Big Pharma isn't the only one preying on patients--the Big Banks are also getting in on the act.
Complaints are growing over so-called health care credit cards--lines of credit for procedures generally not covered by insurance, like dental work, laser eye surgery or cosmetic surgery.
But those bigger boobs, whiter teeth and stronger eyes could cost a lot more than you realize, because these cards can carry interest rates of more than 25 percent.
And that's even when they say "interest free," because these cards come with the same trick you'll find in a discount electronics chain: It's only "interest free" for a very short period.
If you don't pay off the entire loan within that little window, the interest kicks in--and is even backdated to cover the "interest-free" period.
Talk about sticker shock.
What's more, patients are complaining that they are being charged for their procedures before they've even agreed to them. Others are charged the full amount up front for procedures that need weeks or months of treatments--like many dental procedures.
And that means they're paying high interest on something that hasn't even happened yet.
The problem is so bad attorneys general from around the nation are launching investigations.
New York State Attorney General Andrew Cuomo says one of the biggest health care credit card companies, GE CareCredit, creates a twisted incentive for doctors and dentists to pressure you into these high-interest payment plans by offering the providers "rebates" based on how many patients sign up.

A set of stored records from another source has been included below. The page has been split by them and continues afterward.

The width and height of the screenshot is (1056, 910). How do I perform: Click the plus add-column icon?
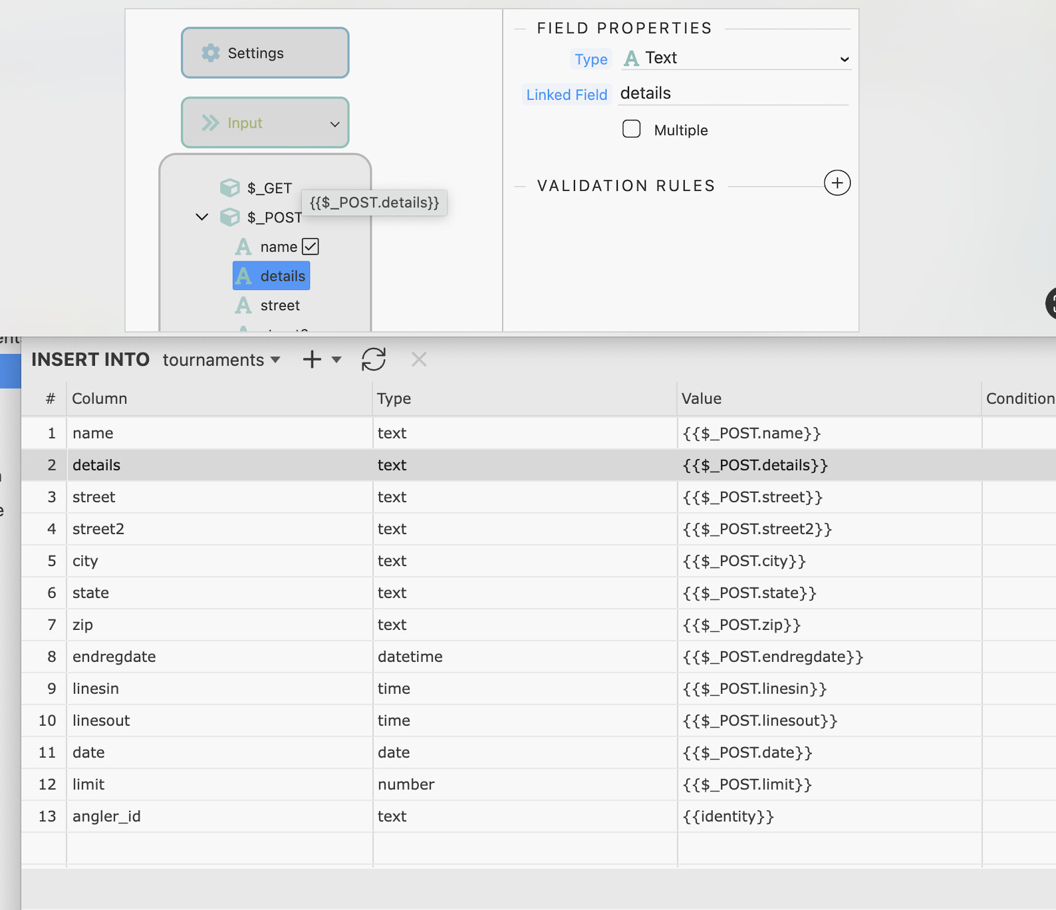[x=312, y=360]
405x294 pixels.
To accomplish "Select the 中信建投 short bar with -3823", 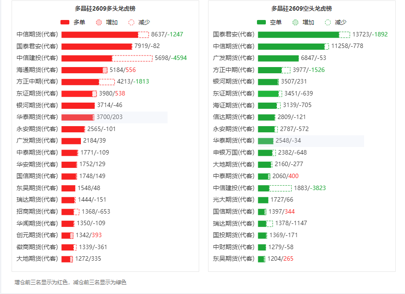I will click(x=275, y=188).
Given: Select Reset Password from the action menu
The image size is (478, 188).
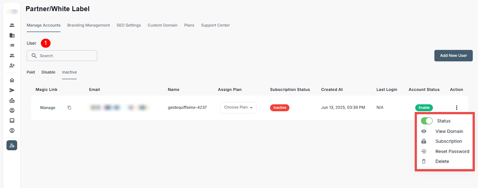Looking at the screenshot, I should click(x=452, y=151).
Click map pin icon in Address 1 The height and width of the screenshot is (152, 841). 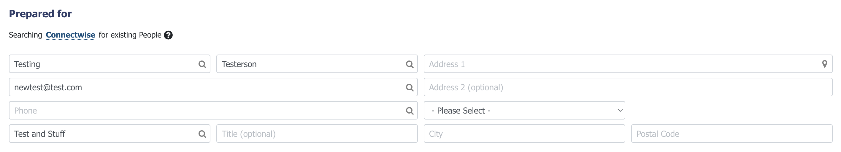(824, 64)
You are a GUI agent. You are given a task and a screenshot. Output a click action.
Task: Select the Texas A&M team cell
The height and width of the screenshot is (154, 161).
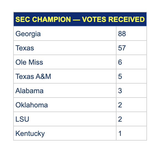pyautogui.click(x=65, y=76)
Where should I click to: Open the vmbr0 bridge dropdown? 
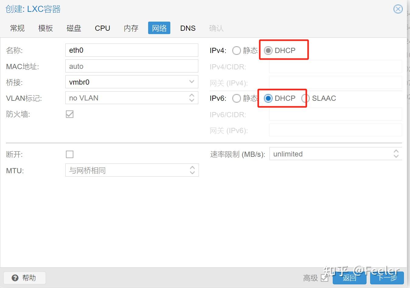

That's just another way of saying "commission," turning the doctors and dentists who play ball with this plan into the medical equivalent of used car salesmen.
Better hurry--I can only offer you this price on a new set of teeth today!
GE CreditCare is offered by 130,000 clinics around the country... but it's not the only one you need to watch out for. Chase, Citi and other banks are competing to get a piece of the pie--and it's not always obvious that a bank is behind the operation.
Many patients think they're just signing up for a payment plan that's between them and their doctor.
But with Americans now putting $45 billion a year in health-care fees on credit cards--an amount expected to rise to $150 billion in just five years--you can expect more pressure, more offers and more scams where you least expect them: In your own doctor's office.